Ni una sola vez en toda la historia de Estados Unidos ha resultado fatalmente herido un agente de la Patrulla Fronteriza como consecuencia de pedradas. No hay, por tanto, ninguna justificación para el uso de armas de fuego contra civiles indefensos en la frontera.

Todo México está consternado e indignado por la muerte de los mexicanos Anastasio Hernández Rojas y Sergio Adrián Hernández a manos de la Patrulla Fronteriza de Estados Unidos. Como se señala en el boletín de la presidencia de México, nuestro país exige una investigación profunda, imparcial, objetiva, que concluya con el esclarecimiento de los hechos y el castigo a los culpables.

En el caso del menor de edad, Sergio Adrián Hernández, quien fuera ultimado con disparos de arma de fuego en nuestro propio territorio mexicano, en Ciudad Juárez, voceros de la Patrulla Fronteriza han pretendido justificar la agresión diciendo que nuestro compatriota tiraba piedras a los policías.

Según T.J. Bonner, dirigente sindical de la Patrulla Fronteriza, los incidentes de pedradas son frecuentes en la frontera y pueden causar heridas graves. Según este individuo, estos incidentes pueden ser mortales y, por tanto, justifican el uso de la fuerza letal (deadly force). Lamentablemente no es la primera vez que voceros de la Patrulla Fronteriza pretenden justificar el uso de la fuerza mediante una argumentación falaz e inaceptable. En un artículo aparecido en la revista Slate, se pone en evidencia la invalidez del argumento esgrimido por la Patrulla Fronteriza ya que, desde 1942. ningún policía en todo el territorio de Estados Unidos ha muerto como consecuencia de alguna pedrada.

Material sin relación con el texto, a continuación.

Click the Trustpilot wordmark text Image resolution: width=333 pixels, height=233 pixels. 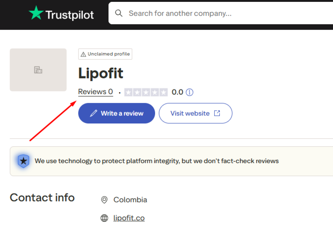click(70, 15)
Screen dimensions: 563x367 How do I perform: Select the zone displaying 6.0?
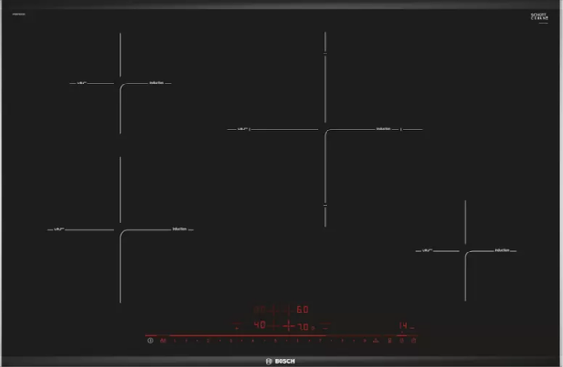tap(302, 309)
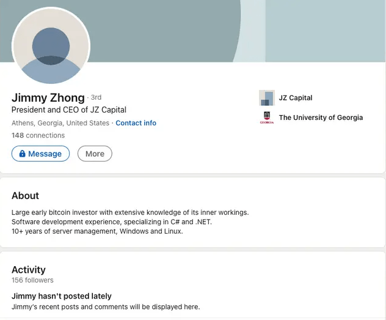386x320 pixels.
Task: Open the JZ Capital company logo
Action: point(267,98)
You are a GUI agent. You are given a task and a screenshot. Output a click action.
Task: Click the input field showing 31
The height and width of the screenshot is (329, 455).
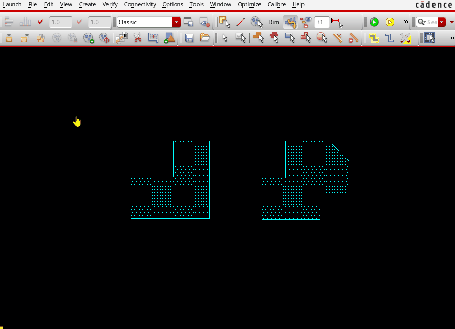tap(321, 22)
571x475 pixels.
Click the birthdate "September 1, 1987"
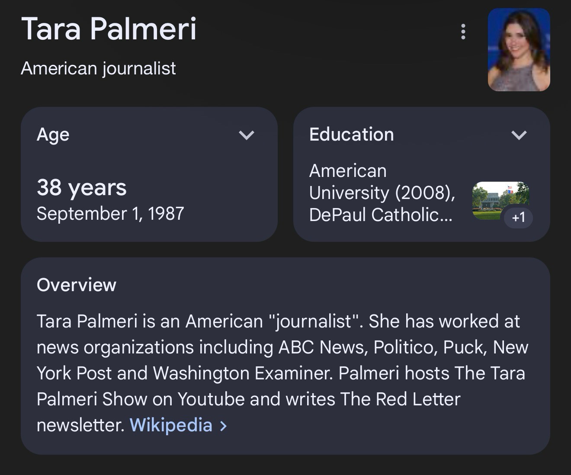[110, 214]
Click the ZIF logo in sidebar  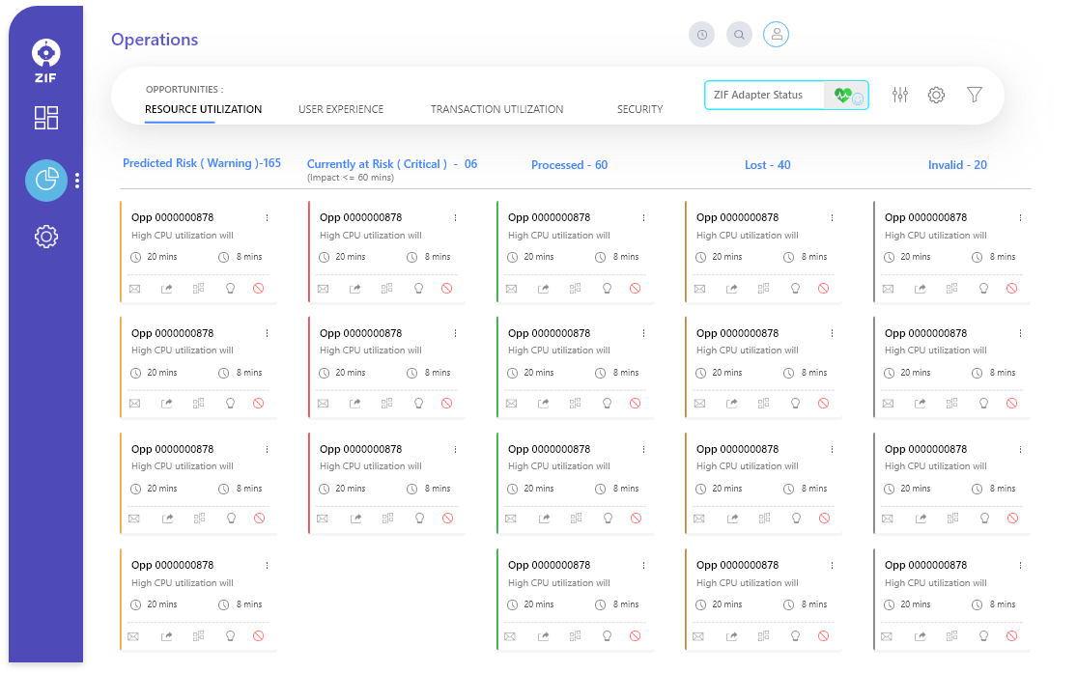(46, 60)
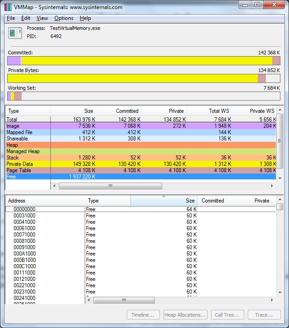289x328 pixels.
Task: Sort summary table by Committed column
Action: [118, 111]
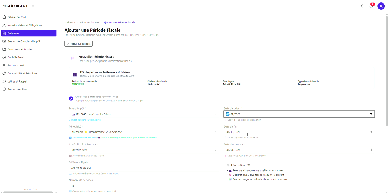388x194 pixels.
Task: Click the Retour aux périodes button
Action: tap(79, 44)
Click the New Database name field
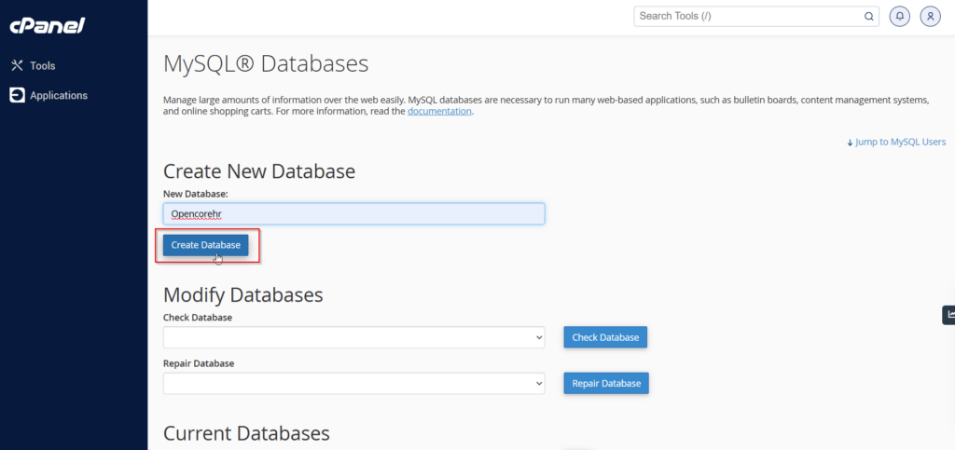Screen dimensions: 955x450 [x=353, y=213]
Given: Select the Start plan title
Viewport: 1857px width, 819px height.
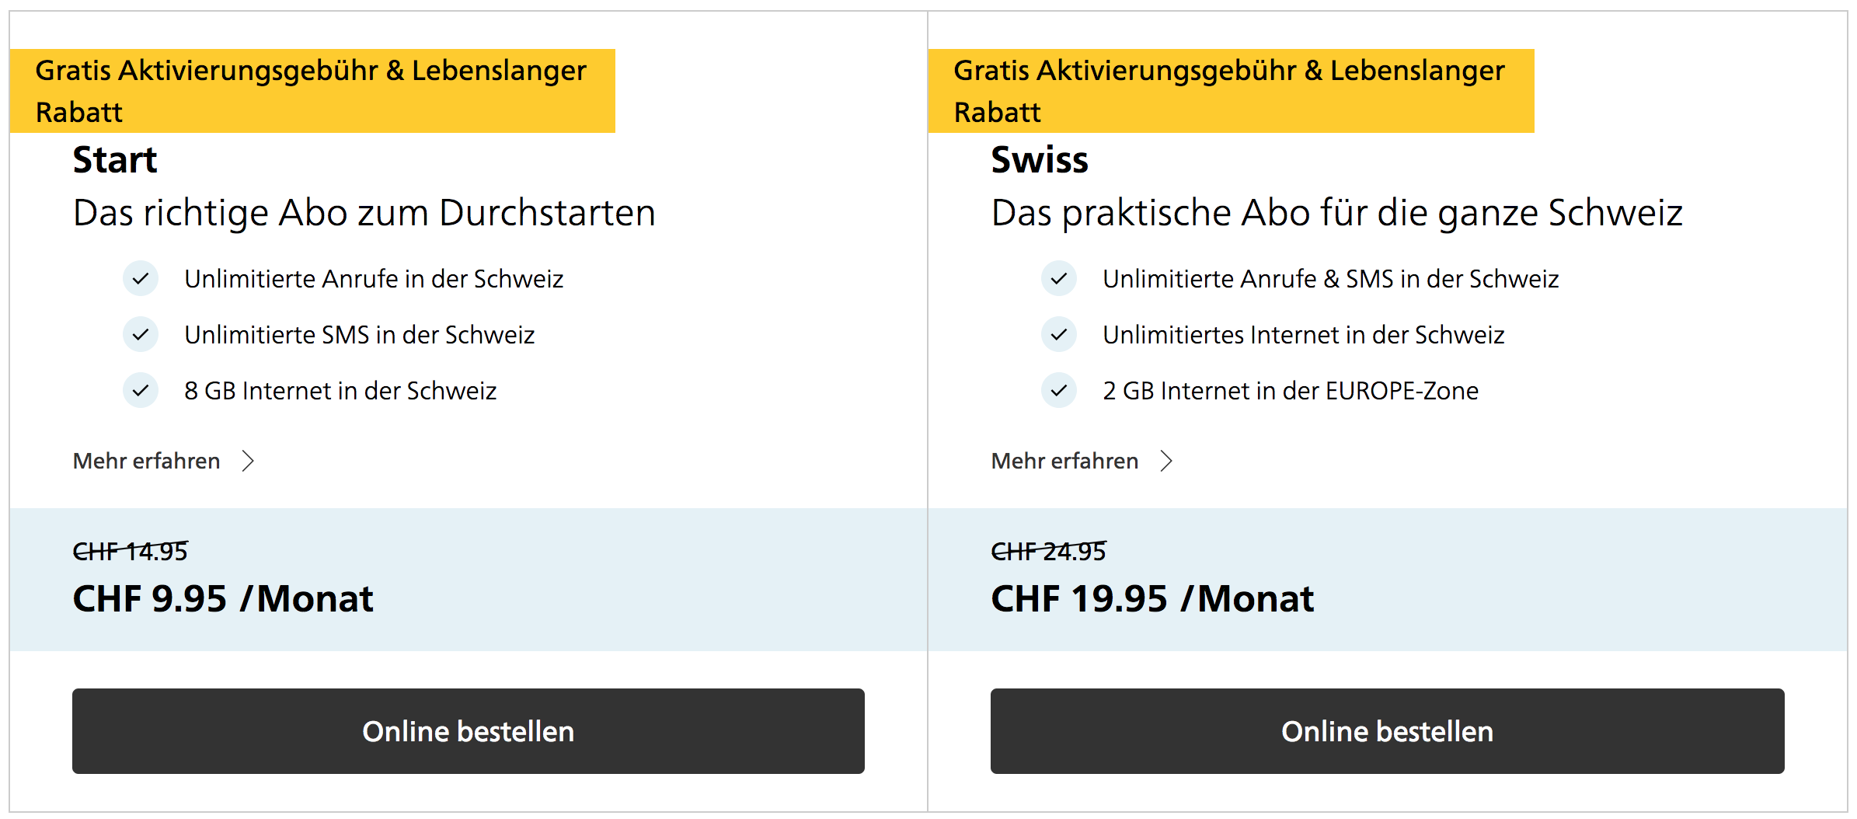Looking at the screenshot, I should (115, 160).
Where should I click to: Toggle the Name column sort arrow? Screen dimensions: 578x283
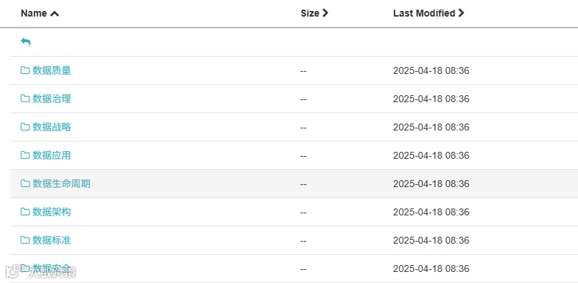click(54, 13)
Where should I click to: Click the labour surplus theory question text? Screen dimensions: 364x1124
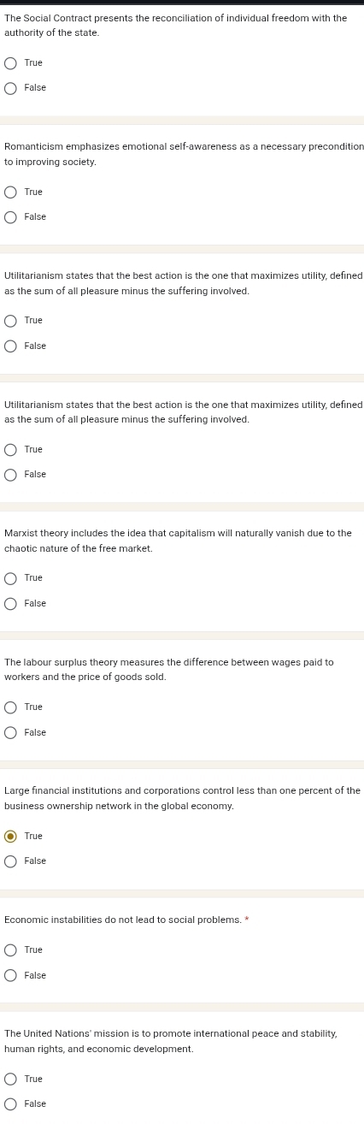tap(169, 670)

En el artículo Getting Stoned de Brian Palmer, el autor se pregunta ¿Cuántos policías han muerto en cumplimiento de su deber como consecuencia de una pedrada? Pues resulta que solamente hay tres casos registrados en toda la historia estadounidense. El primero fue 1873 cuando un policía neoyorquino fue atacado de regreso a su estación. El segundo caso ocurrió en 1876 cuando el guardián de una prisión fue herido durante un motín Utah y el tercero, en 1942, cuando un sheriff de Kentucky salió herido en una riña. En ningún caso estos incidentes han involucrado agentes policíacos de la frontera. No hay pues ningún argumento que justifique el uso desproporcionado de la fuerza contra civiles indefensos.